We’re currently building a new storage server to store low-priority data (tertiary backups, etc). One of the requirements for the project is that it needs to be on cheap storage (as opposed to expensive enterprise SAN/NAS). After some research we decided to build a Backblaze pod. Backblaze used 3TB Hitachi drives in their system, but the ones they listed in their blog post are discontinued and the reviews for all other 3TB+ drives were terrible, so we went with Samsung ST2000DL004 2TB 7200 RPM drives. Like Backblaze, we’re going with software raid, but I figured a good first step would be to figure out what RAID level we want to use, and if we want to use the mdadm/LVM mish-mosh Backblaze uses, or find something simpler. For my testing I created a RAID6 of all 45 drives and created a single XFS volume (XFS’s size limit is ~8 exabytes vs ext4’s 16TB). Ext4 may present some performance advantages, but the management overhead is probably not worth it in our case.
So, this is just a simple benchmarking comparing RAID 0 (stripe with no parity) as a baseline, RAID5 (stripe with 1 parity disk) and RAID6 (stripe with 2 parity disks) across 45 total spindles. For all tests I used Linux software RAID (mdadm).
To test, I have 3 scripts, makeraid0.sh, makeraid5.sh, and makeraid6.sh. Each one does what its name implies.
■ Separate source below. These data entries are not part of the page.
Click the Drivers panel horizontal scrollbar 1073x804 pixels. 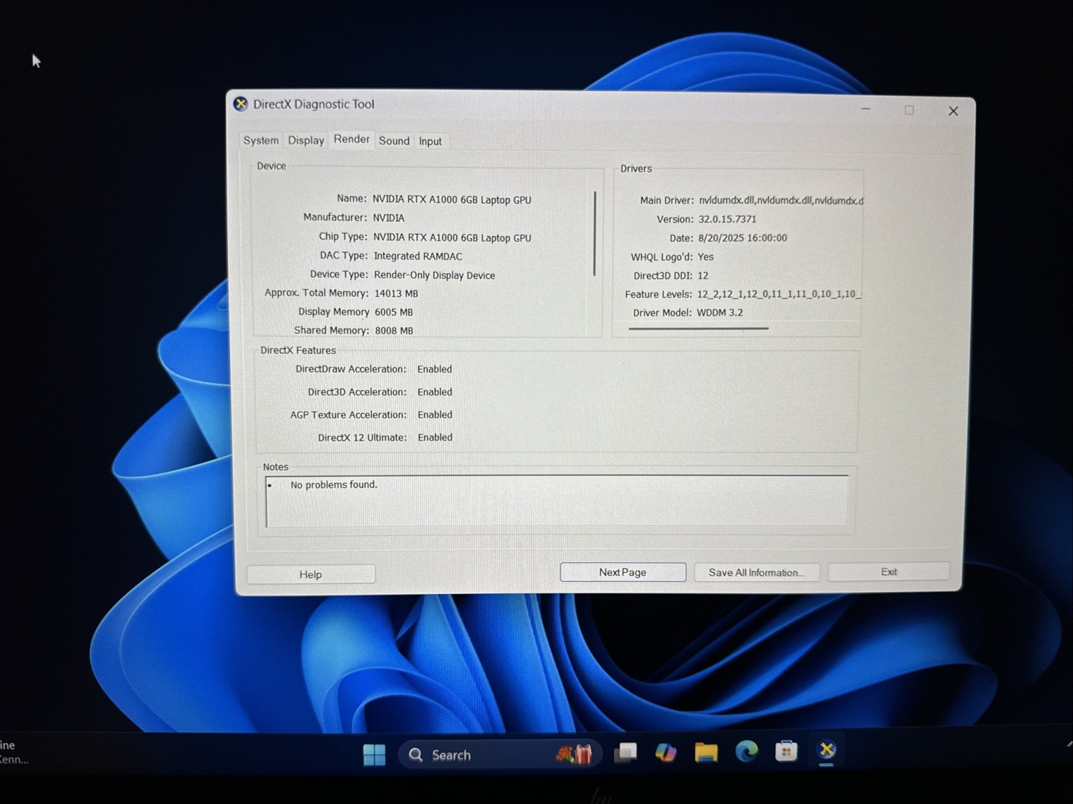(698, 329)

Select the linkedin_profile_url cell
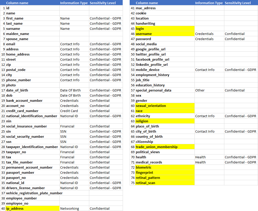(x=165, y=65)
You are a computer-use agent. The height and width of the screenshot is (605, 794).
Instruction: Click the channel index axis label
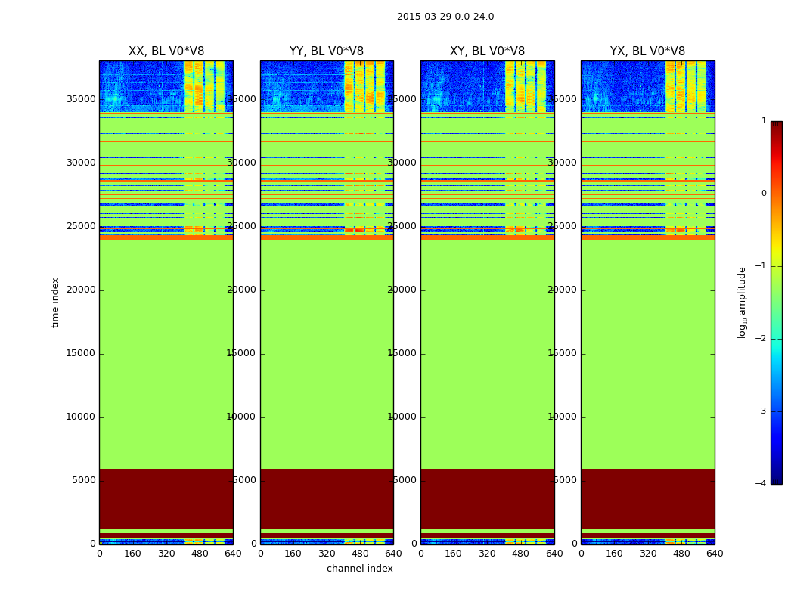tap(359, 569)
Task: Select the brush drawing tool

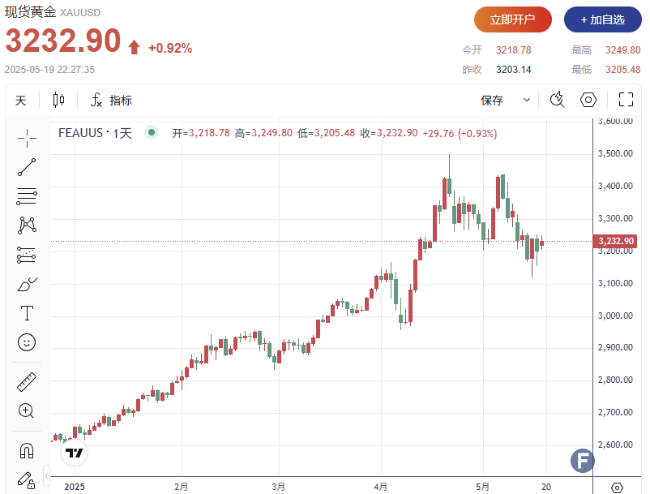Action: click(x=27, y=284)
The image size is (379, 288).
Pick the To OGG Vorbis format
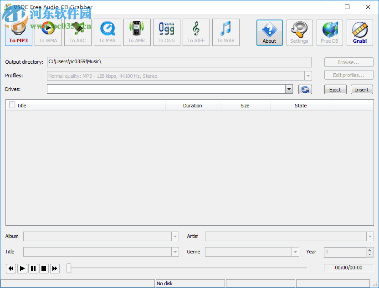pyautogui.click(x=166, y=32)
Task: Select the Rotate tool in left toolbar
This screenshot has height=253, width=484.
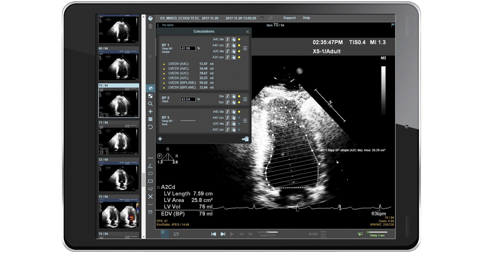Action: click(x=151, y=127)
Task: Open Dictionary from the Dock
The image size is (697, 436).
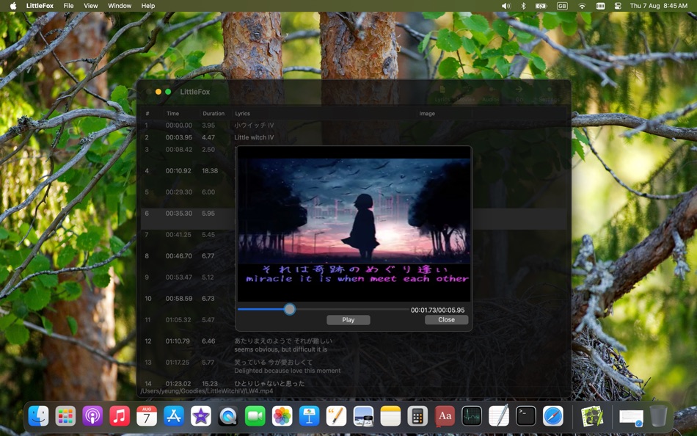Action: click(x=444, y=416)
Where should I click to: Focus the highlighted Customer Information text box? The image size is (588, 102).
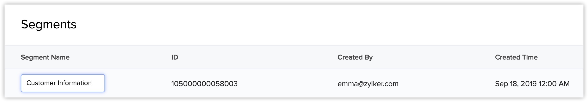(x=63, y=83)
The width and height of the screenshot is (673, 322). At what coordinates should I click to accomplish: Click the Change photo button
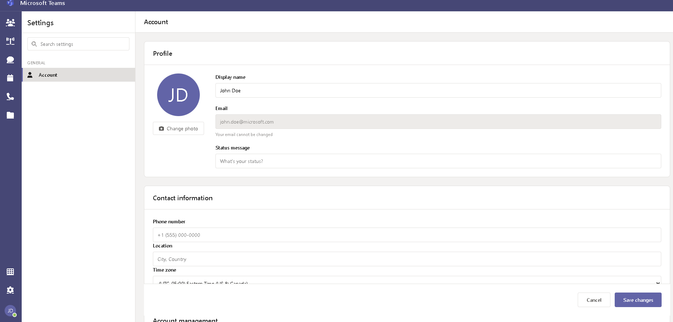point(178,128)
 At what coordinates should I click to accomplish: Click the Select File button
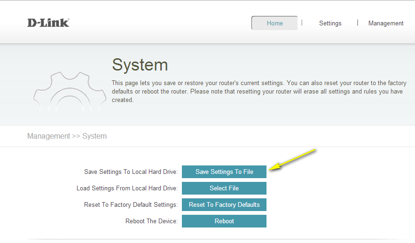224,188
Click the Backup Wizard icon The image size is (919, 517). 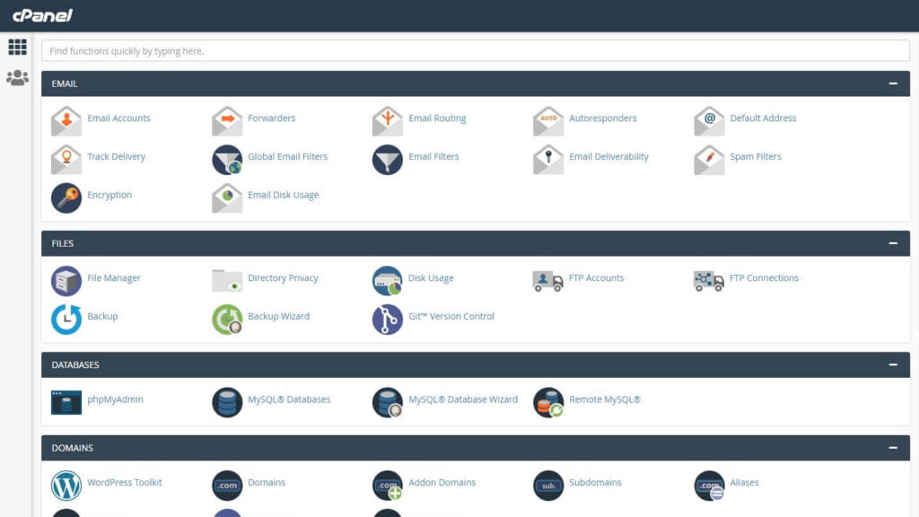(x=227, y=319)
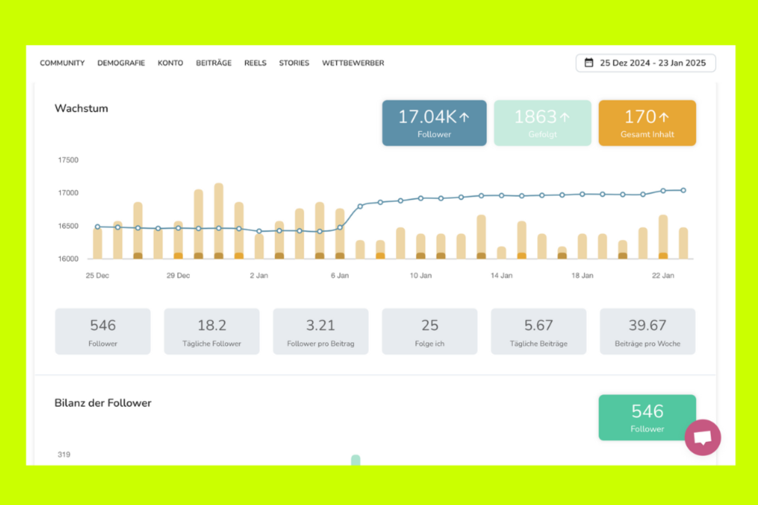
Task: Switch to the STORIES tab
Action: pos(294,63)
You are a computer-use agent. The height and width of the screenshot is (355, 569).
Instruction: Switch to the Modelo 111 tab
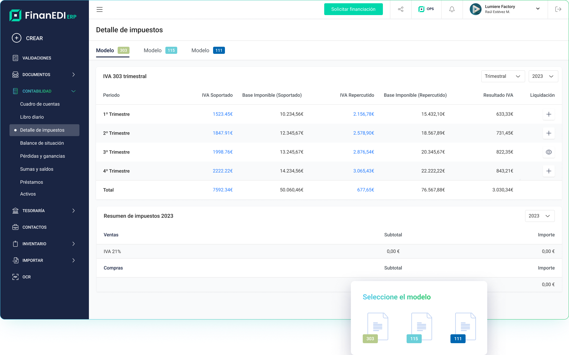pos(207,50)
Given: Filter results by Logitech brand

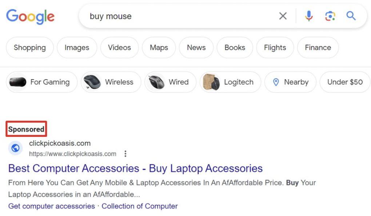Looking at the screenshot, I should [230, 82].
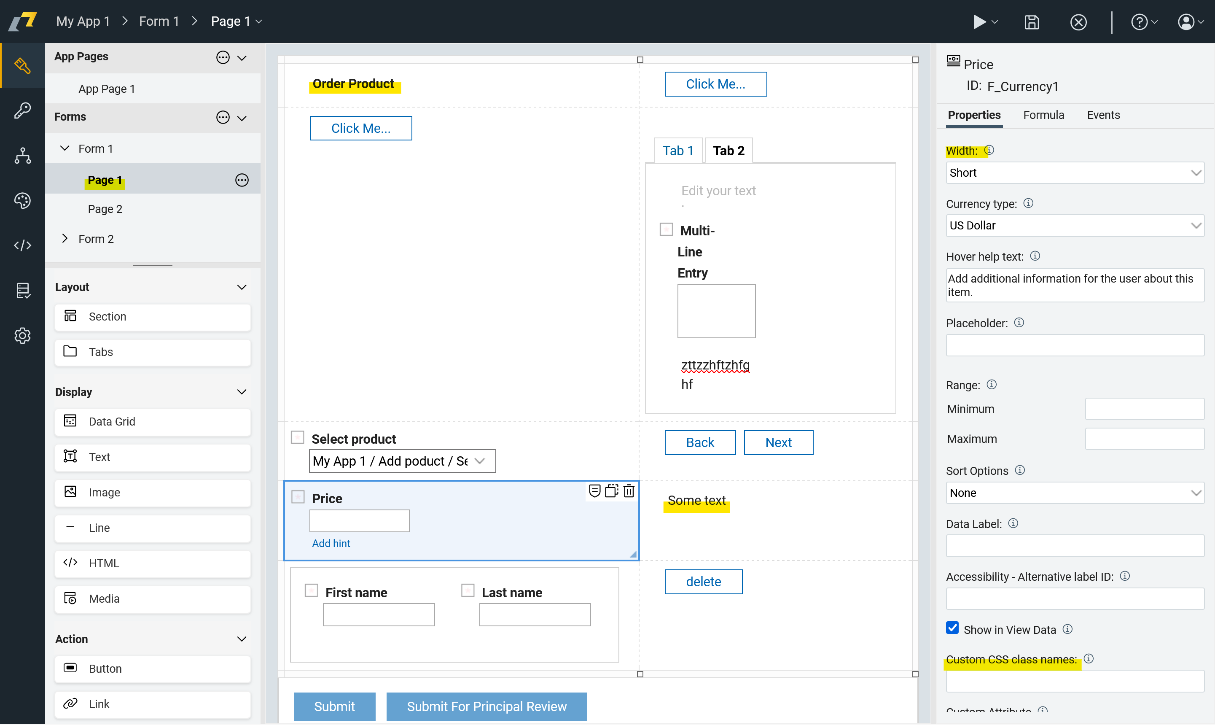The image size is (1215, 725).
Task: Open the workflow hierarchy sidebar icon
Action: 22,155
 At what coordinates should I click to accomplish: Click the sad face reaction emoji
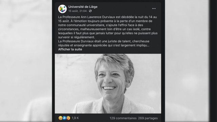(x=60, y=118)
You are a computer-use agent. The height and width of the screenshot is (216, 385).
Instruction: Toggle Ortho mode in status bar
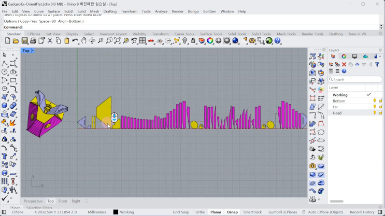click(200, 212)
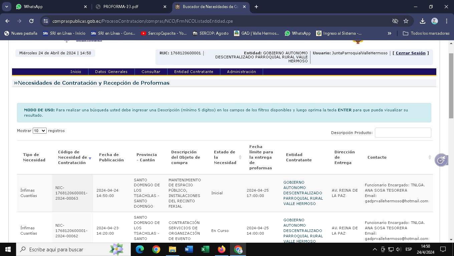
Task: Click the site information icon in address bar
Action: point(46,21)
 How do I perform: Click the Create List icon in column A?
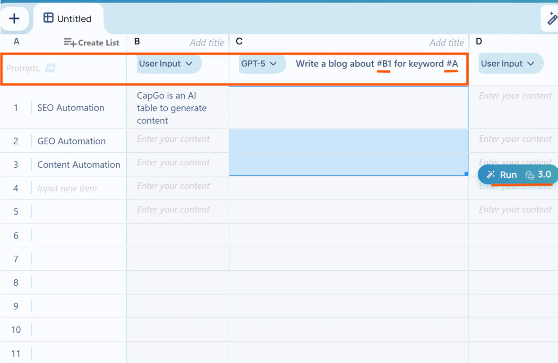click(70, 43)
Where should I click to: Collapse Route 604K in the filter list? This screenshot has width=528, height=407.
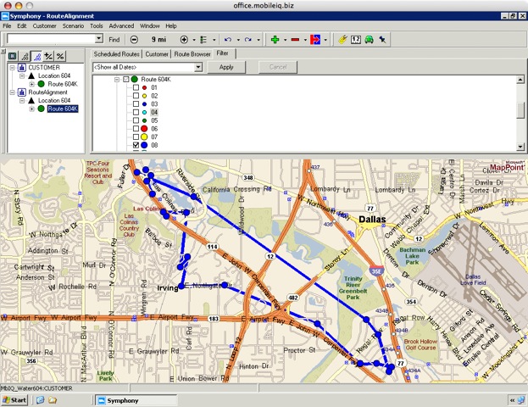tap(115, 79)
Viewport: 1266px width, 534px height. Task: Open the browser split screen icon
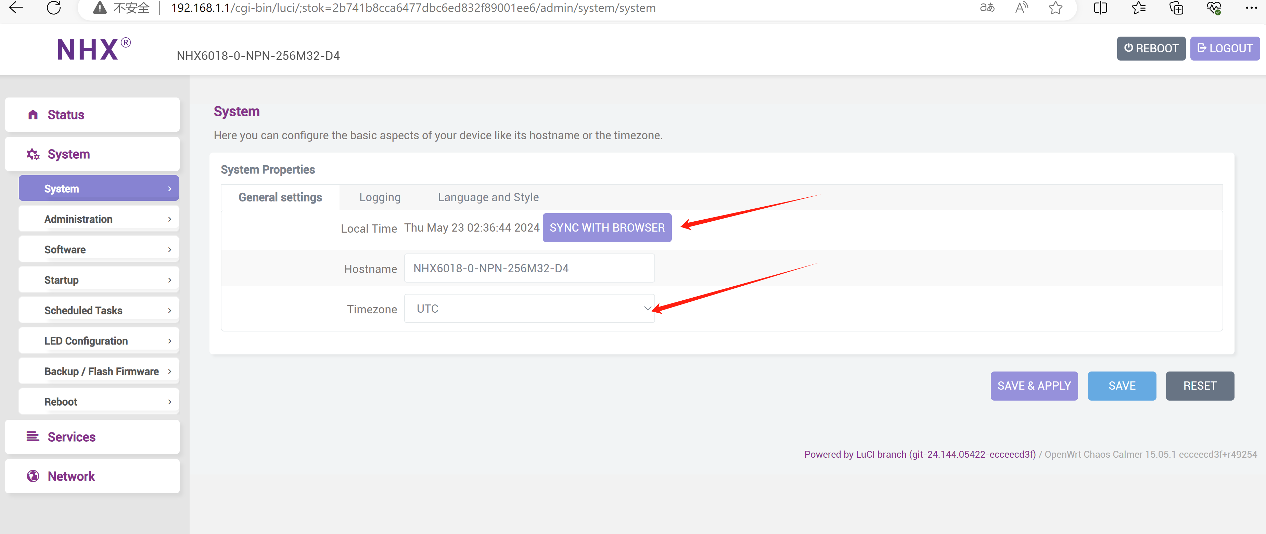coord(1100,8)
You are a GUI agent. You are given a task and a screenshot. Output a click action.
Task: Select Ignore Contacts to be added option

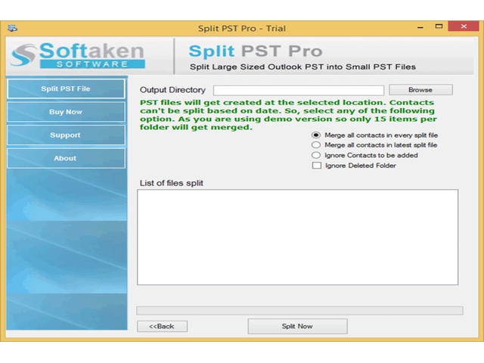point(316,155)
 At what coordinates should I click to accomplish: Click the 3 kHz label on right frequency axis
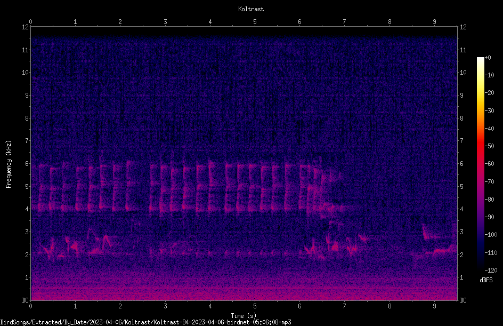click(461, 232)
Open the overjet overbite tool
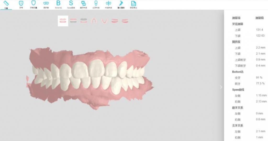The image size is (268, 141). pyautogui.click(x=121, y=4)
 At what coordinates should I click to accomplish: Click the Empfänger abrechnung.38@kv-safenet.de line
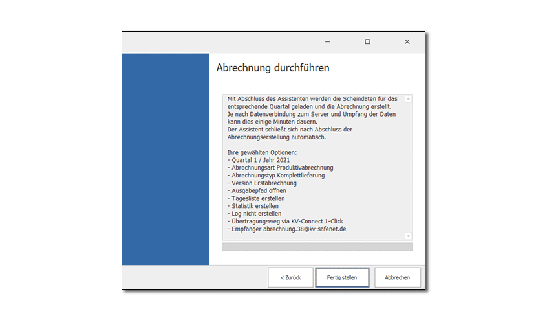coord(287,229)
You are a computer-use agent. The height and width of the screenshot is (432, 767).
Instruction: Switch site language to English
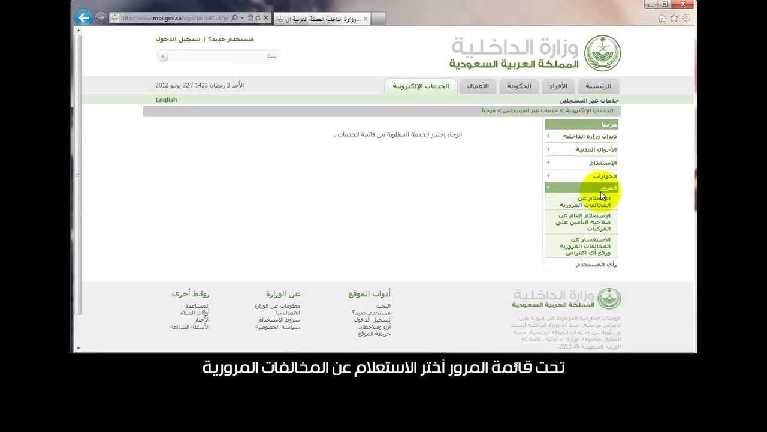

The raid0 has 43 disks, raid5 has 44 disks, and raid6 has 45 disks, so there are 43 “data” disks in each test. The system is a Protocase “Backblaze-inspired” system with a Core i3 540 CPU, 8 GB memory, CentOS 6.3 x64, and 45x We’re just using this box for backup and it gives us about 79 TB usable, which is still plenty, so 2TB isn’t a big problem.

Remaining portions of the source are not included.